Fewer Americans think Obama respected internationally
For the first time since he came to office more than five years ago, more Americans now believe US President Barack Obama is not respected by world leaders than those who do, a Gallup poll released Monday found.
Washington: For the first time since he came to office more than five years ago, more Americans now believe US President Barack Obama is not respected by world leaders than those who do, a Gallup poll released Monday found.
Fifty-three percent of Americans think world leaders do not respect him, whereas 41 percent think world leaders do respect him, Xinhua reported citing the opinion poll result.
Although opinions about a president`s perceived world standing often align with his job approval rating, a majority of Americans still thought world leaders respected Obama in 2010 and 2011 when his job approval was similar to what it is now, standing at an average 45.8 percent, Gallup found.

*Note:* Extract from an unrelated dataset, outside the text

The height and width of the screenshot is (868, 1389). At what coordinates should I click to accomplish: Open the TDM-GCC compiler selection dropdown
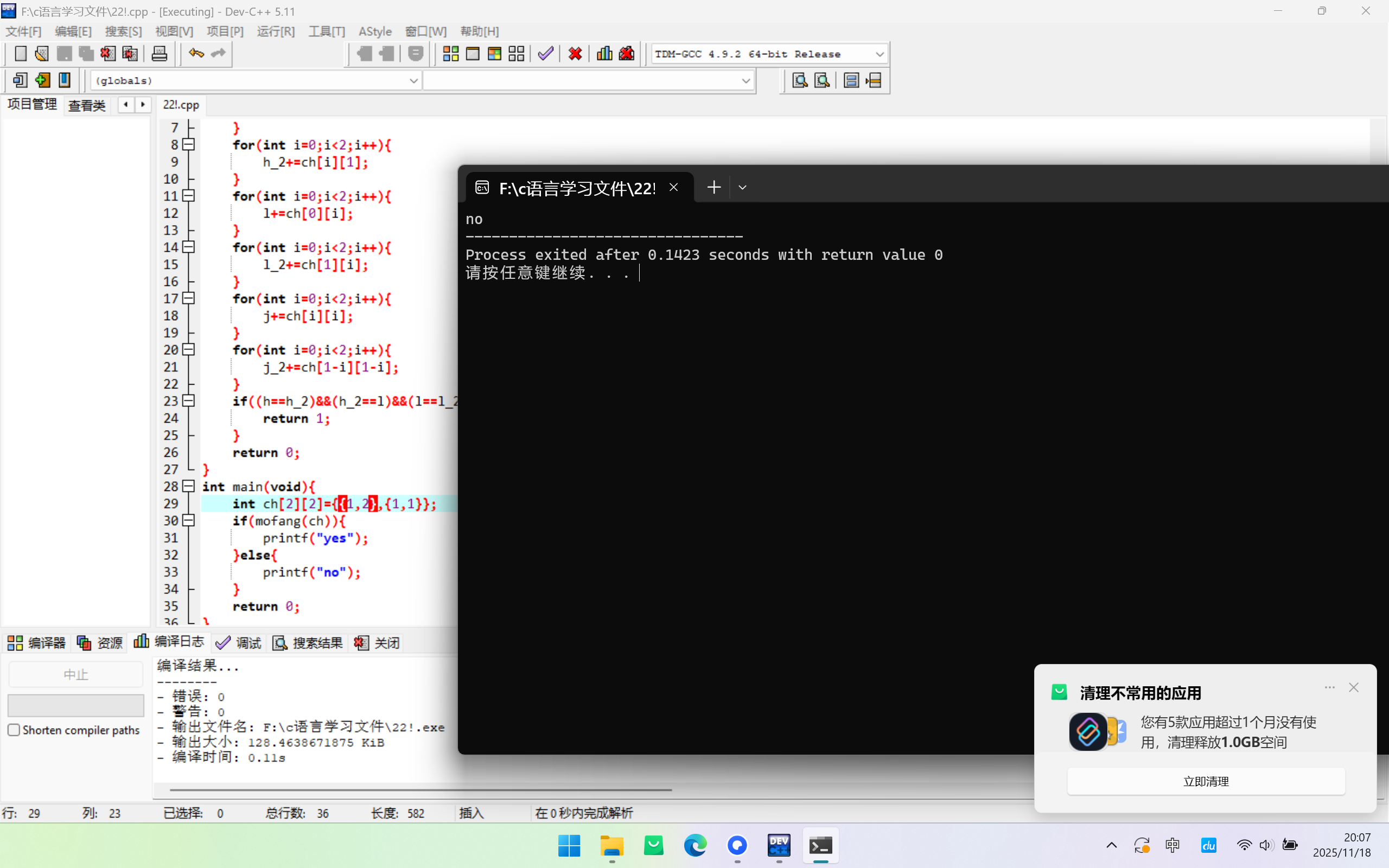pyautogui.click(x=879, y=54)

The recent decline may be more tied to specific international issues from the past year, such as revelations the US was listening in on foreign leaders` phone calls, the war in Syria, increased tensions with Russia, and an uneasy relationship between Obama and Israeli Prime Minister Benjamin Netanyahu, Gallup said.

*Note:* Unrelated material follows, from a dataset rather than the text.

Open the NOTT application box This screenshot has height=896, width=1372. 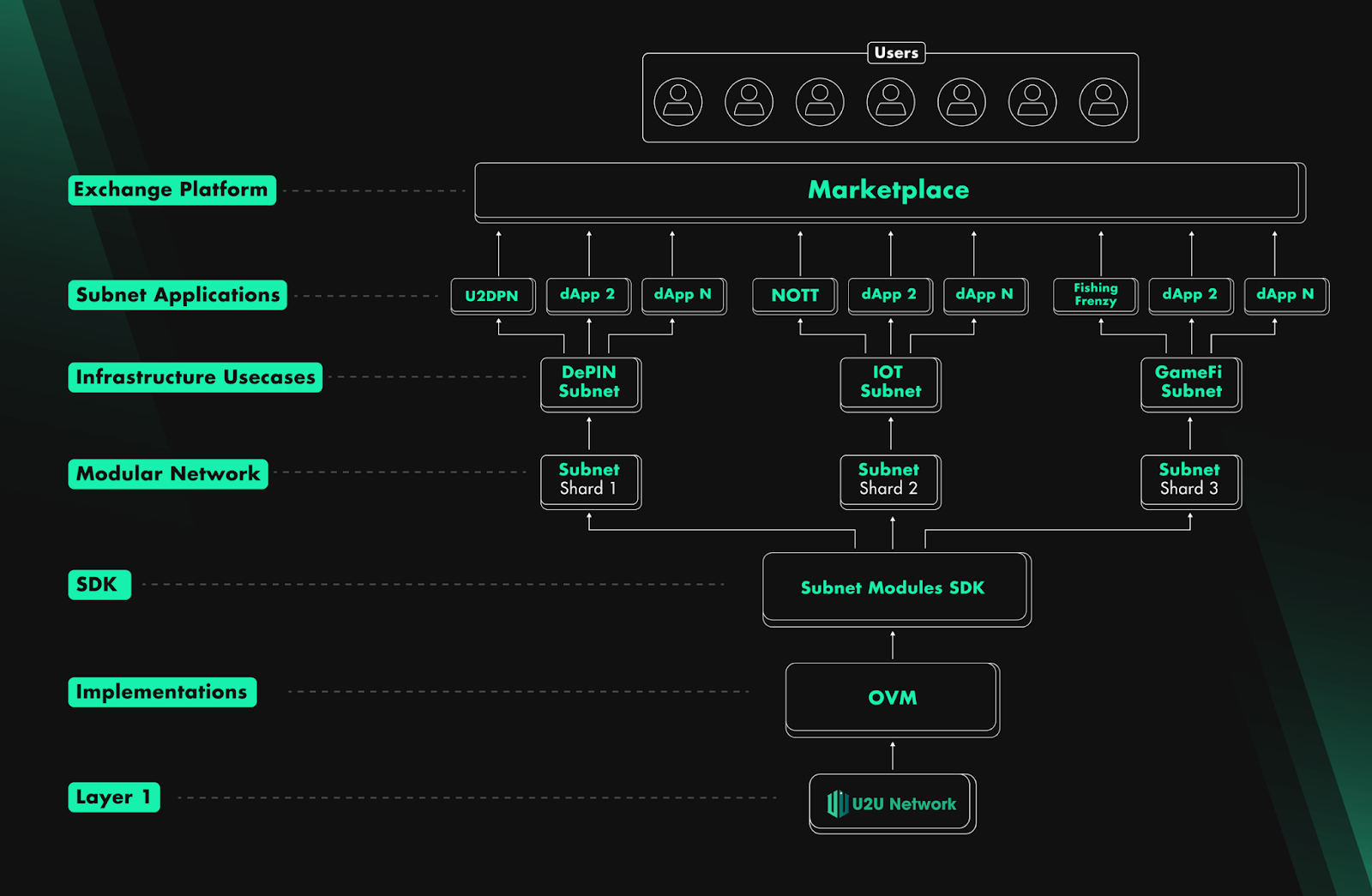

Americans` perceptions of how other countries view the US have not changed in the past year, but their opinions of how world leaders view the president have. Now, Americans believe other world leaders generally do not respect Obama.
Americans themselves are not overly positive about how Obama is handling foreign affairs, with 40 percent approving of his job in that area, one percentage point above his low last November, Gallup said.

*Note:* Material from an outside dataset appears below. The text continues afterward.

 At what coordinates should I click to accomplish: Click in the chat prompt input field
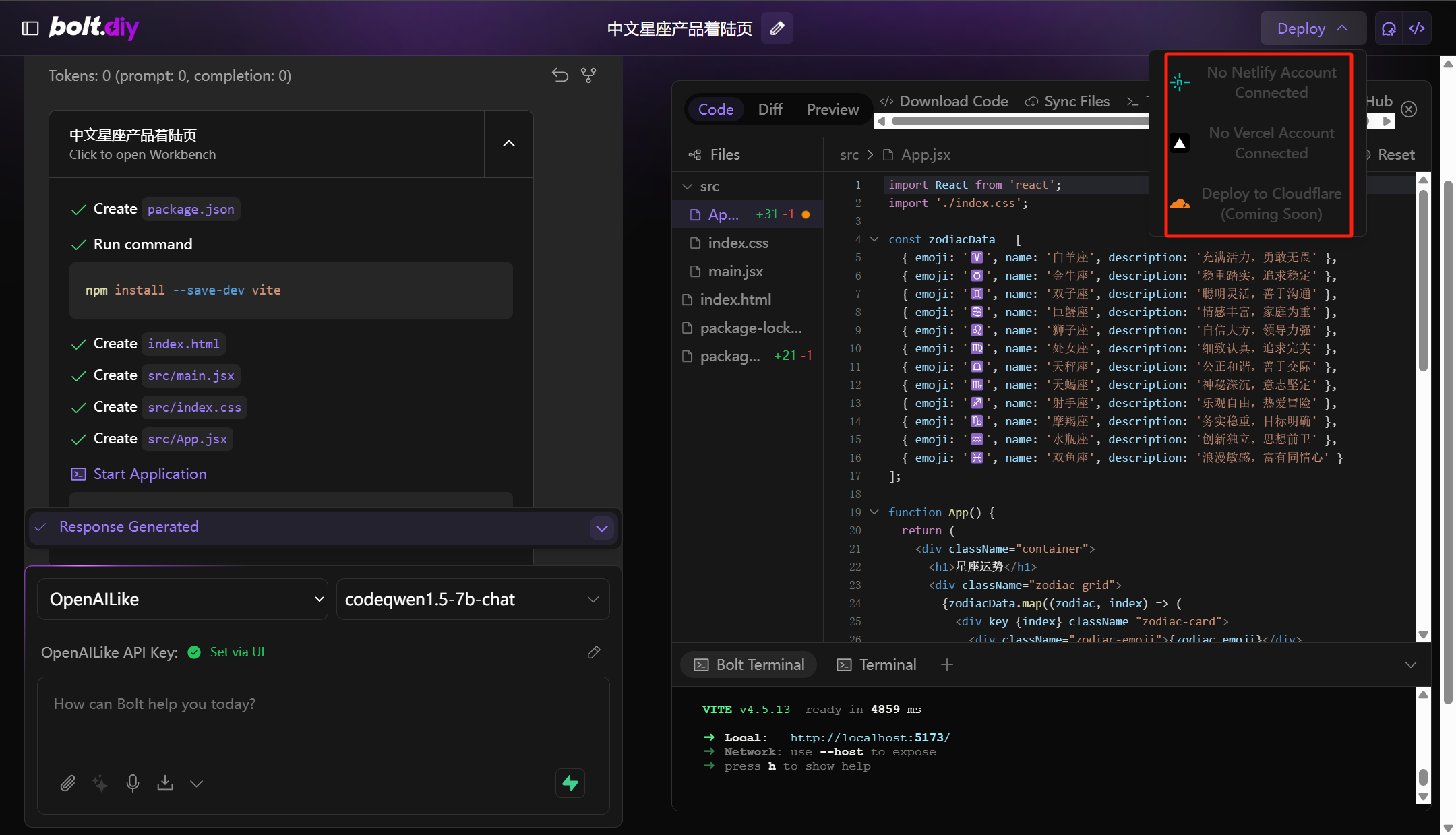[324, 721]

Obama has had some success in foreign policy lately, most notably the progress the US and other countries are having in getting Iran to agree to limits on its nuclear capabilities. But Obama faces several challenges, including winding down US involvement in Afghanistan and the ongoing civil war in Syria.
If Obama manages these challenges successfully, Americans` views of his competence on international matters, and of world leaders` opinions of him, could improve, Gallup said.